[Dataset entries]
________________________________________

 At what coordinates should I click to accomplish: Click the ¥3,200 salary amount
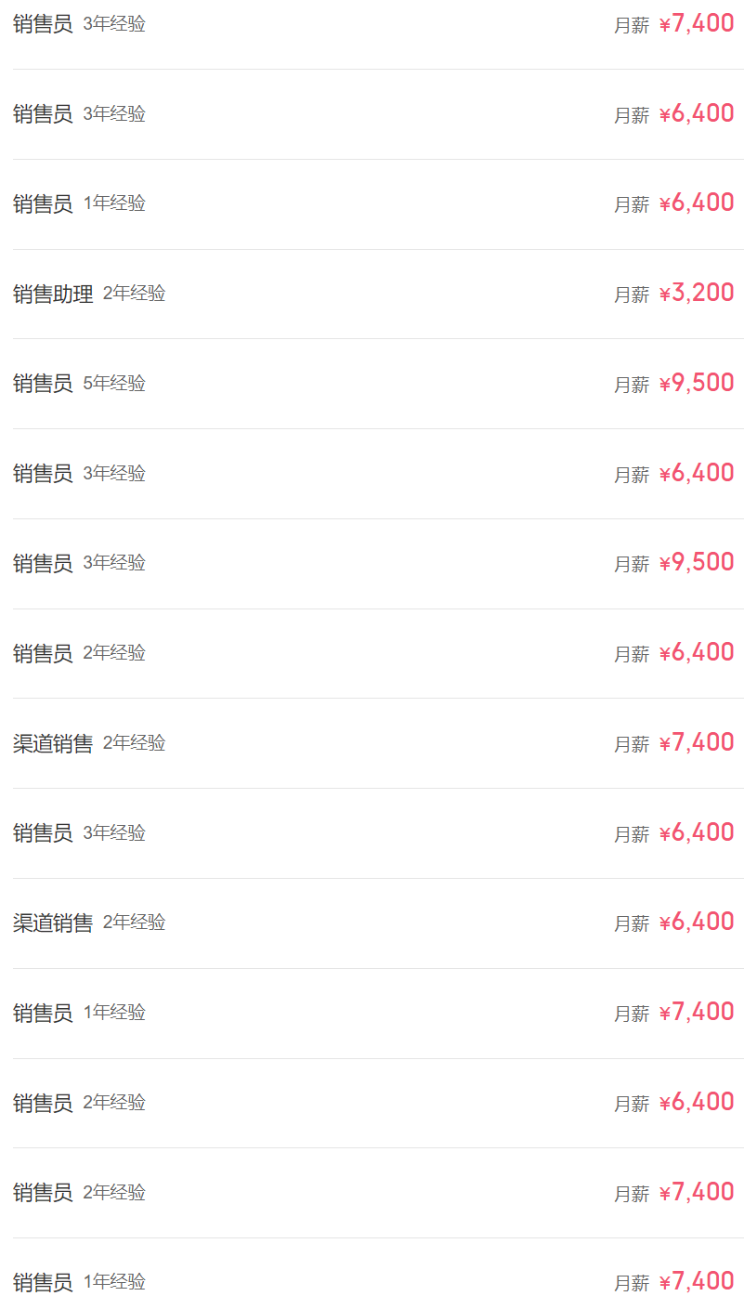click(697, 293)
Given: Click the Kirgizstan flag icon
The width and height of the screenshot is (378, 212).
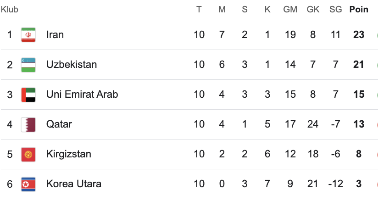Looking at the screenshot, I should coord(28,154).
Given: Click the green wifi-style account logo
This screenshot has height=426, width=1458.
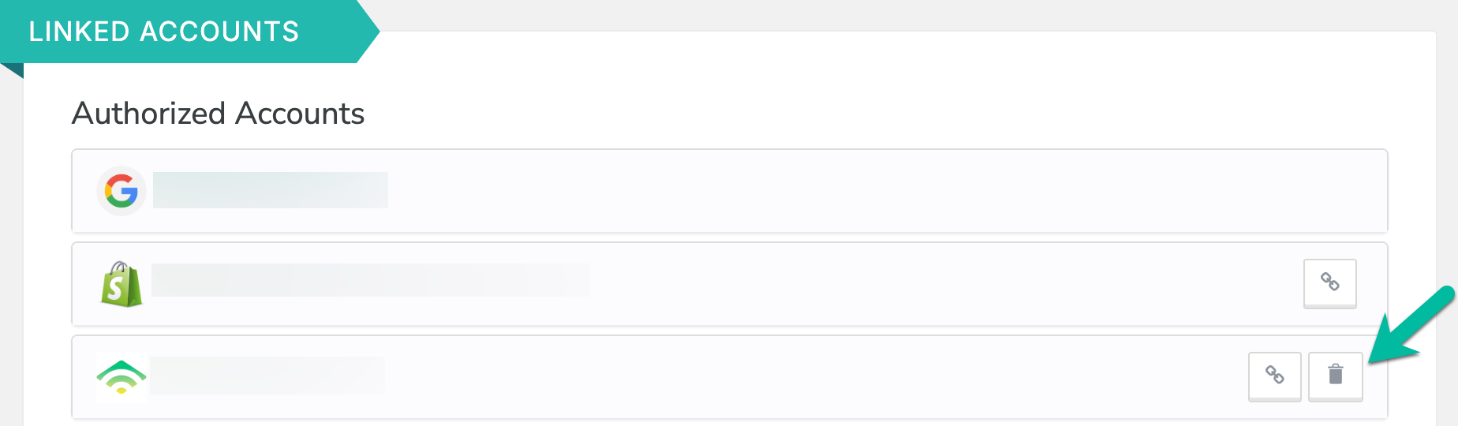Looking at the screenshot, I should point(122,377).
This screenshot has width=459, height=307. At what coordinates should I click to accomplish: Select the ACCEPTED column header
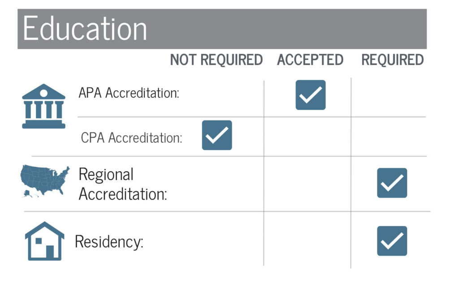tap(310, 60)
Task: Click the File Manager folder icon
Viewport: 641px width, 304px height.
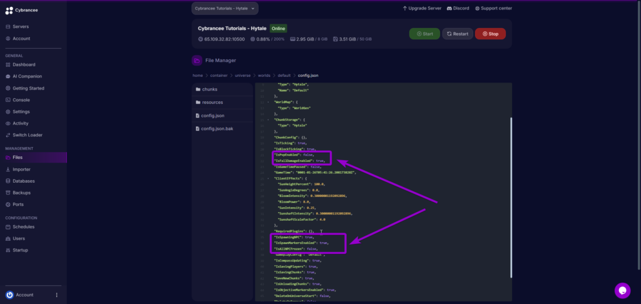Action: point(198,61)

________________________________________

- [PROBLEM DESCRIPTION] Whichever lines of the records above hold the word "icon" should all be copied out.

- [SOLVED PROBLEM]
Given: Click the Kirgizstan flag icon
Task: Click the File Manager folder icon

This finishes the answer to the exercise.